Business News of Wednesday, 15 February 2012

Source: GNA

Workshop on plugging loopholes in Ghana’s tax system underway

A day’s stakeholders’ workshop is underway in Accra to discuss ways of plugging loopholes in Ghana’s tax system caused by transfer pricing manipulation by some Multinational Enterprises (MNEs).

It is being jointly organized by the Ministry of Finance and Economic Planning (MoFEP), Ghana Revenue Authority (GRA) and GIZ, a German bilateral organization for key MNEs, selected tax accounting firms and some civil service organisations.

Transfer pricing had often served as a tax avoidance scheme for many MNEs to maximize their global after tax incomes.

In Ghana, it is estimated that transfer pricing fraud costs the country 36 million dollars each year.

The workshop therefore aims at establishing a comprehensive Transfer Pricing Regulations to stem the global phenomenon and its objective is to make the MNEs more transparent by disclosing and documenting their related economic activities.

Speaking at the opening on Wednesday, Mr Enoch H. Cobbinah, Chief Director at MoFEP, observed that transfer pricing manipulations impacted negatively on the country’s Gross Domestic Product (GDP), Balance of Payment (BOP) and on the value added tax credit scheme caused by small tax revenue.

He expressed the hope that the workshop would equip the participants with the requisite ability and will-power to establish and enforce effective transfer pricing guidelines while enabling GRA’s ability to defend the country’s tax base.

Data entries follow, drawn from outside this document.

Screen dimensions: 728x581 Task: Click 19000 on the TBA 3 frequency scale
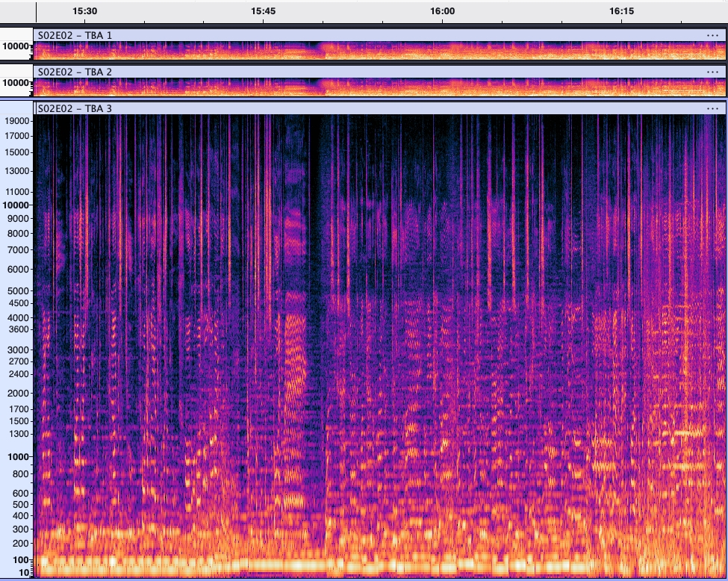pos(17,120)
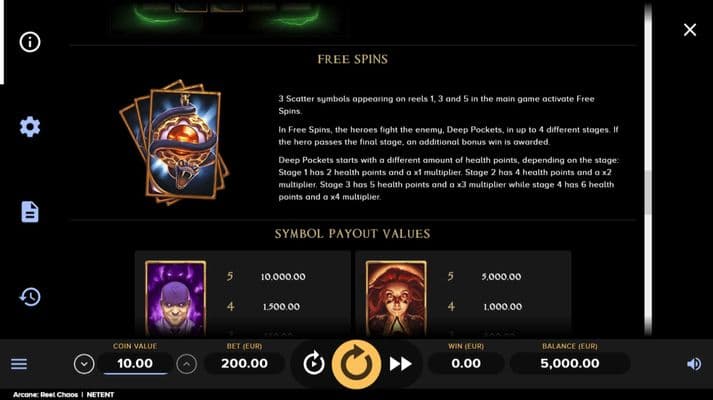
Task: Open the game history clock icon
Action: [x=30, y=297]
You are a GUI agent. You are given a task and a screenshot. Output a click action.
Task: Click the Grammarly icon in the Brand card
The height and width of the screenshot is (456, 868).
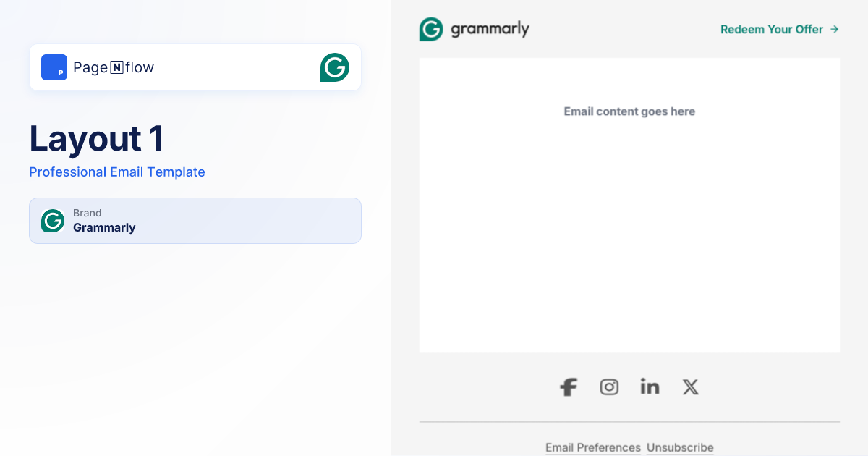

Mr Cobbinah announced that GRA was in the process of reorganizing itself to set up a special unit that would specifically deal with transfer pricing.

Mr Ali Nakyea Abdalla, a private consultant, said whiles the purpose of the workshop was not to defame MNEs especially where their inter group transfers or sales were done on an arm’s length basis (market price basis), manipulations of the transfers invoked serious tax concerns for governments.

“Transfer pricing by itself does not necessarily involve tax avoidance but where the pricing does not accord with applicable norms internationally or at domestic law, it is referred to as mispricing, incorrect pricing and unjustified pricing,” he said.